** Exercise goal **
Rewrite the listing below with each "screenshot" swapped for "screen capture" and nothing else changed, leaving the pictures out.

** Supplied material **
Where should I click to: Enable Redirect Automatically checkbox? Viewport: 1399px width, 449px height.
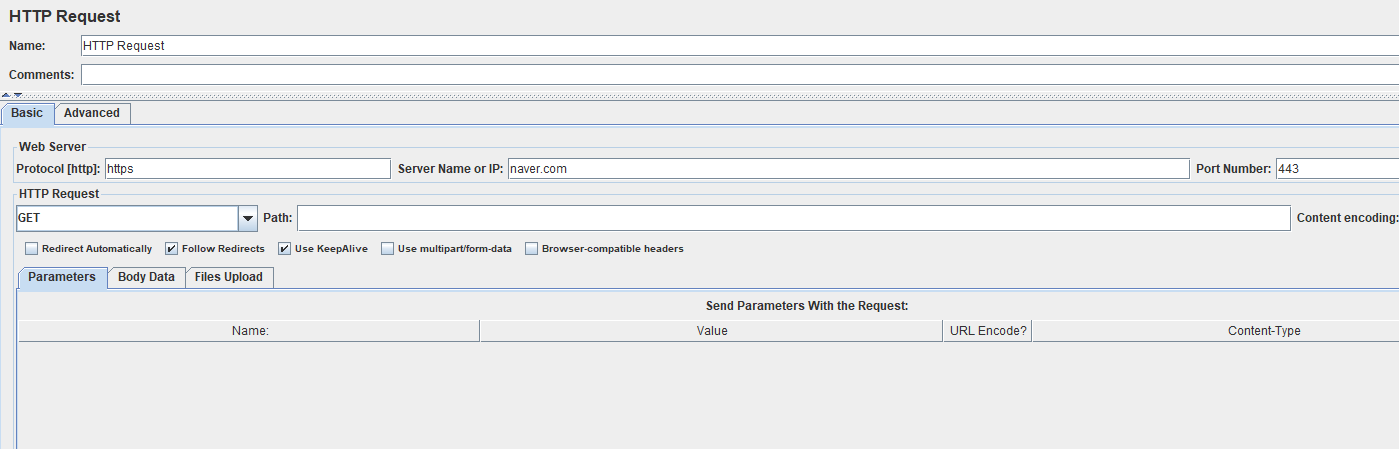tap(32, 249)
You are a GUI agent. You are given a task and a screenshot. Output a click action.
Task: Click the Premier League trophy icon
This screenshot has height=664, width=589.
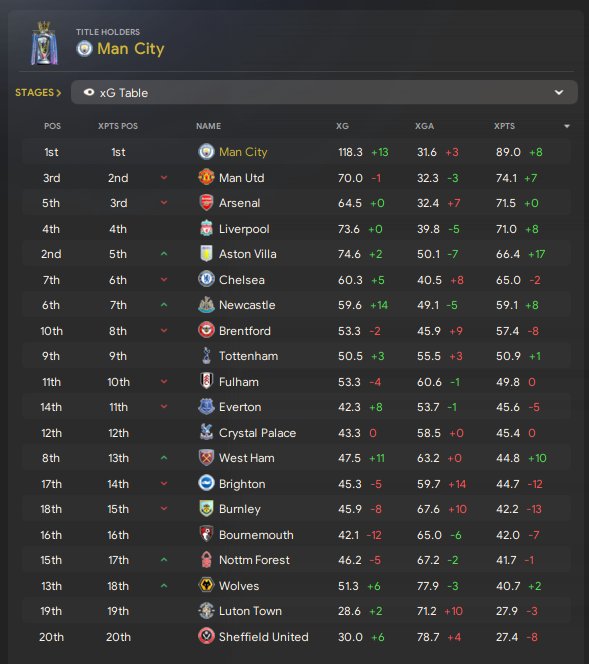point(44,43)
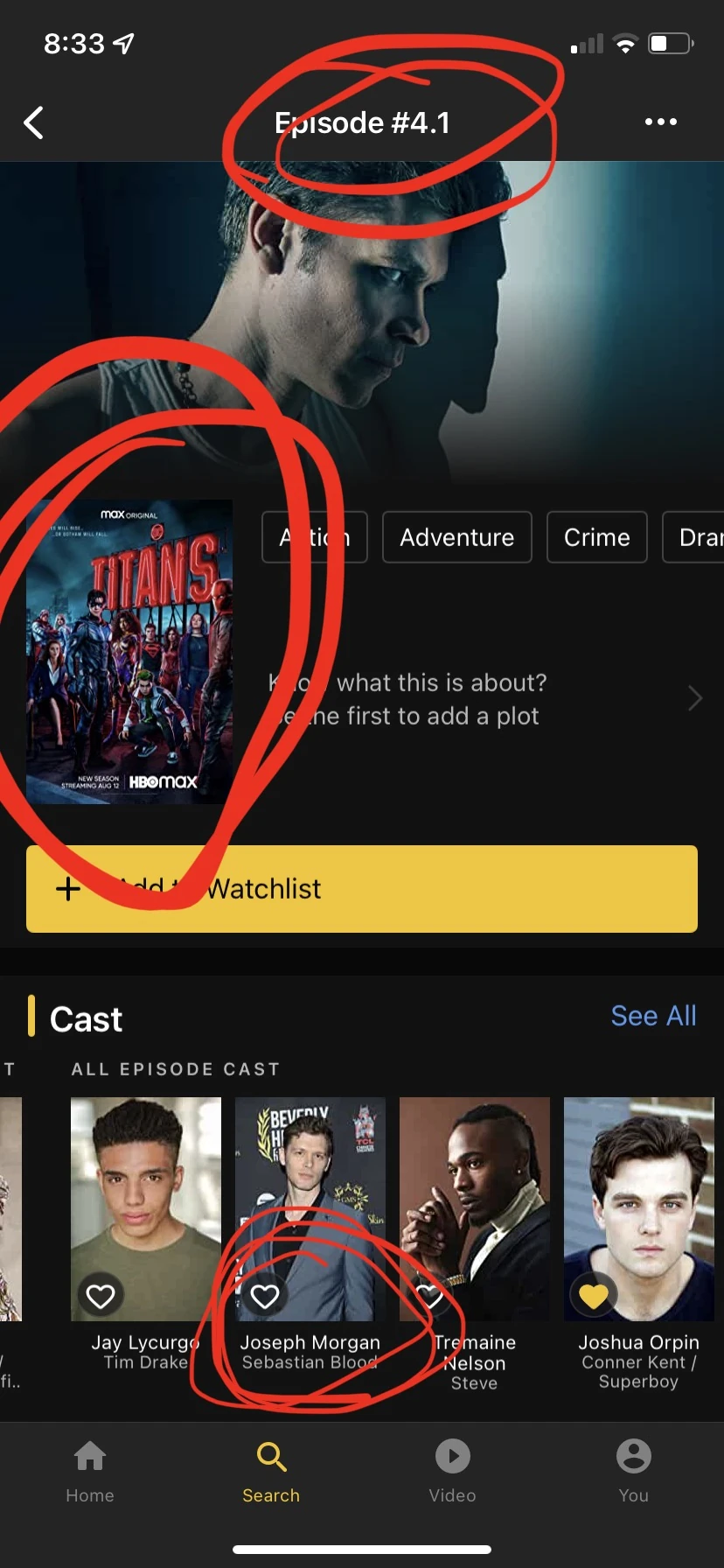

** The reply **
Where should I click to: Enable Redirect Automatically checkbox? Viewport: 1399px width, 449px height.
tap(32, 249)
You are a GUI agent. You are given a task and a screen capture. Output a click action.
Task: Click the Premier League trophy icon
This screen capture has height=664, width=589.
point(44,43)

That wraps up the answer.